TASK BRIEF
Go to the line containing "Uncheck the 自动补兵 checkbox" in the records below and print it and every following line exactly, on through the line containing "Stop the video playback", then stop.

ENTRIES SUPPLIED
►

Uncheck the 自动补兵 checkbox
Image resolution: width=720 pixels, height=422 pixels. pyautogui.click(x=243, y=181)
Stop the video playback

◄
►

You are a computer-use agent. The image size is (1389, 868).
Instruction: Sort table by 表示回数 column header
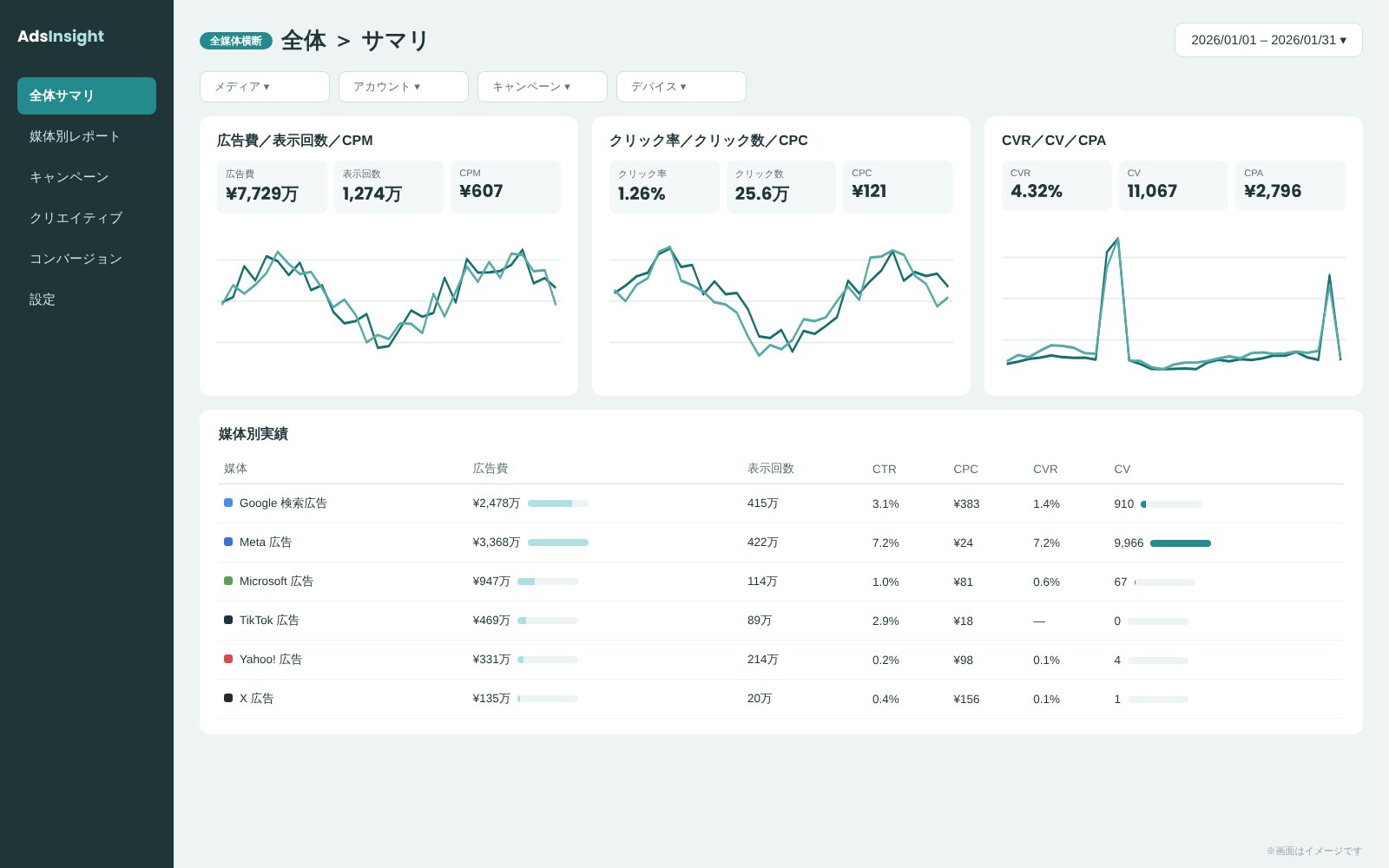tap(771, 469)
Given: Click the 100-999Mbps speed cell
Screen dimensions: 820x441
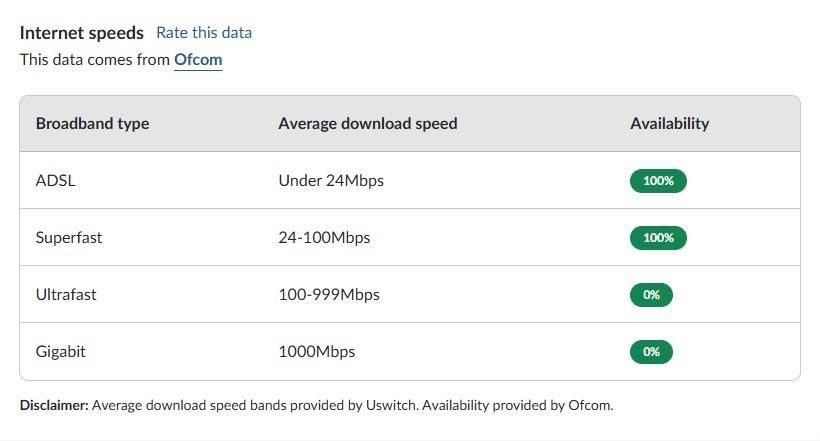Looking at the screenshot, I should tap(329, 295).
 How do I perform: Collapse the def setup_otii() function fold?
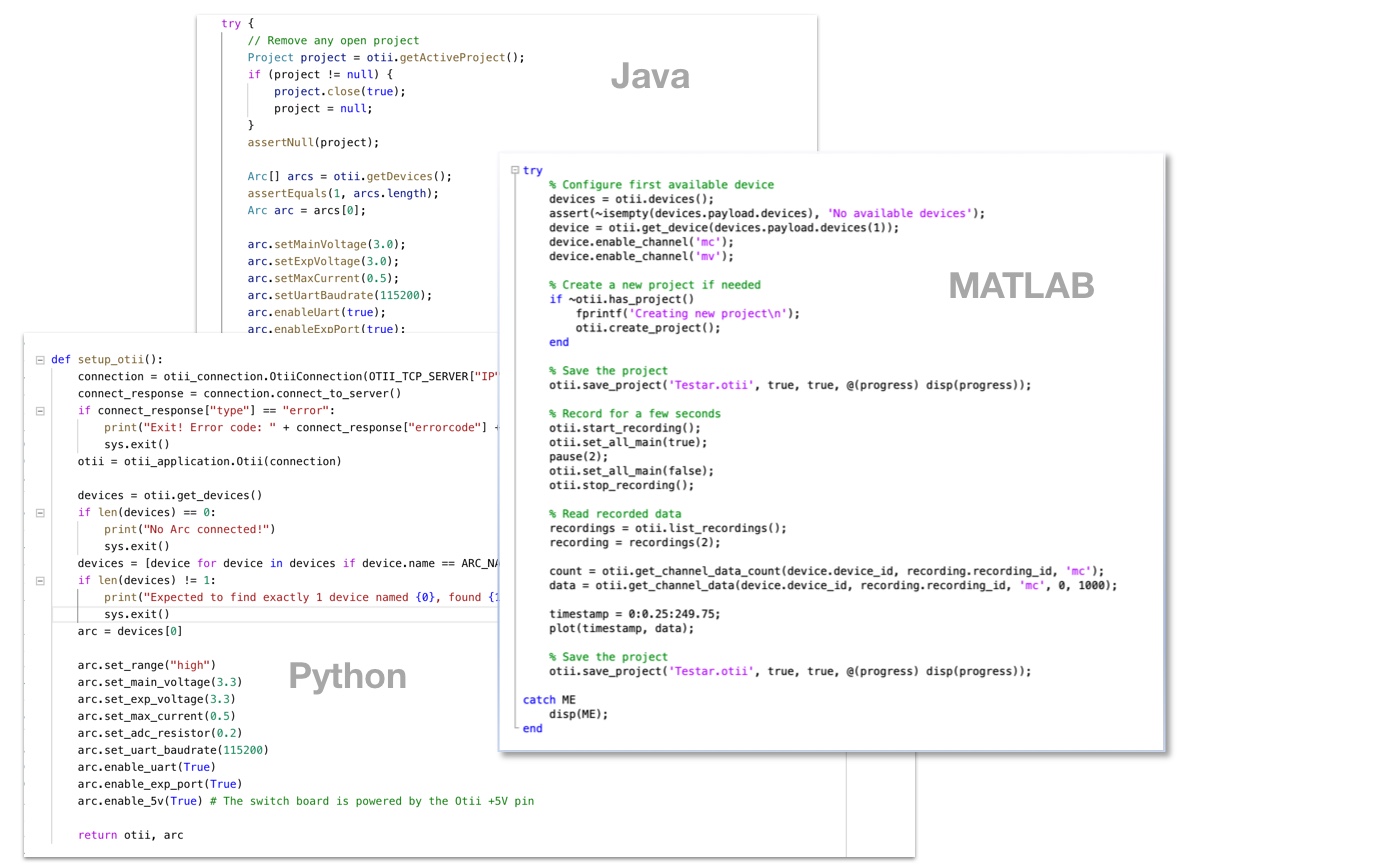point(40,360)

◄

SOLVED PROBLEM
Uncheck the 自动补兵 checkbox
Image resolution: width=720 pixels, height=422 pixels. pyautogui.click(x=243, y=181)
Stop the video playback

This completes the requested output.